For generations, artists have been trying to generate that incendiary beat that makes us get out of our chairs and shake our bodies, forgetting all about any cares or worries we’ve got in the world. Elvis Presley and Michael Jackson defined movements with their rhythms, others like the Bee Gees and Funkadelic expanded these ideas with their own approach to studio manipulation. In Texas, where country music reigns supreme, Honest Men are making honest music that continues to expand pop music where the gods left off, using synthesized melody to create freewheeling good time jams, love songs and reflective ballads that challenge the critical standard.
I like to think of myself as a pretty open minded person, but I definitely wasn’t expecting what I heard on Honest Men’s new self-titled EP, their second major release in the last three years.

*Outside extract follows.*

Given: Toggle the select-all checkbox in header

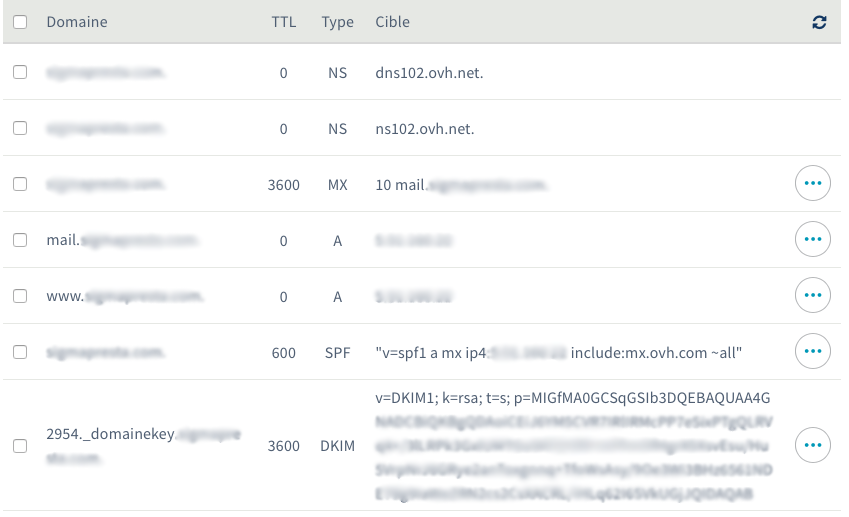Looking at the screenshot, I should coord(20,22).
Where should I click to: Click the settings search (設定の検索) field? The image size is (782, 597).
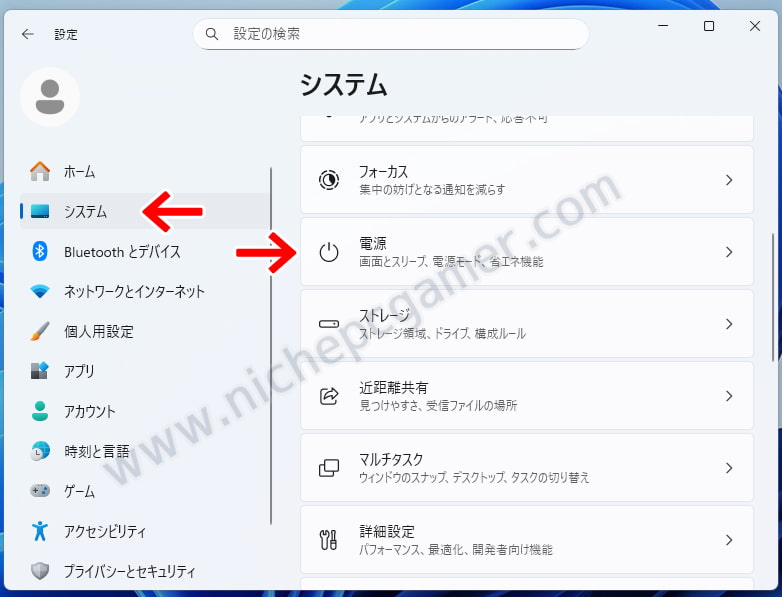click(400, 34)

What exactly was I expecting? Well when I see that there’s a burgeoning indie rock band out of central Texas, and considering my longstanding issues with the commercialization of South by South West, I’m naturally anticipating a band that is going to essentially put a southern singer/songwriter in front of a Replacements cover band. And after listening to this extended play, I will be the first to admit how incredibly ignorant I was. I wasn’t expecting a band that runs head first into abrasive beats, take big gambles on reflective lyrics in celebratory anthems, and take as much influence from soul music as they do hard rock. These guys don’t just come to the party – they bring the party with them. All the more special, HonestMen doesn’t sound as over processed as other grooving indie pop bands, in Texas or anywhere for that matter. We could just as easily be in the band’s garage as we could at the 50 yard line of an enormous stadium show. That’s so difficult to pull off, and yet in their discipline Honest Men make it look effortless.
Guitarist Brooks Whitehurst, drummer Zach Solomon, bass player Nate Wallace and lead singer Seth Findley put the passion on paper with this latest recording, and now that I’m familiar with their music and mission, I intend on staying tuned into everything this band does moving forward. In addition to Honest Men, the group’s first release, the Okay Dreamer extended play, is also a fine record and a great measurement of how far these four have come in the last couple of years as professional musicians.
Their versatility is undeniable, and if the momentum keeps up we should be seeing an LP from Honest Men pretty soon. If they don’t release one this year it will only be because of their hardcore touring ethic, which is a worthy excuse to stay out of the studio if it means we get to see their carnal dance rock on the stage for an extended period of time. Having already opened for some pretty big names in rock (Smash Mouth, Colony House and Elephante just to name a few), it sounds like this Texas juggernaut is finally ready for primetime.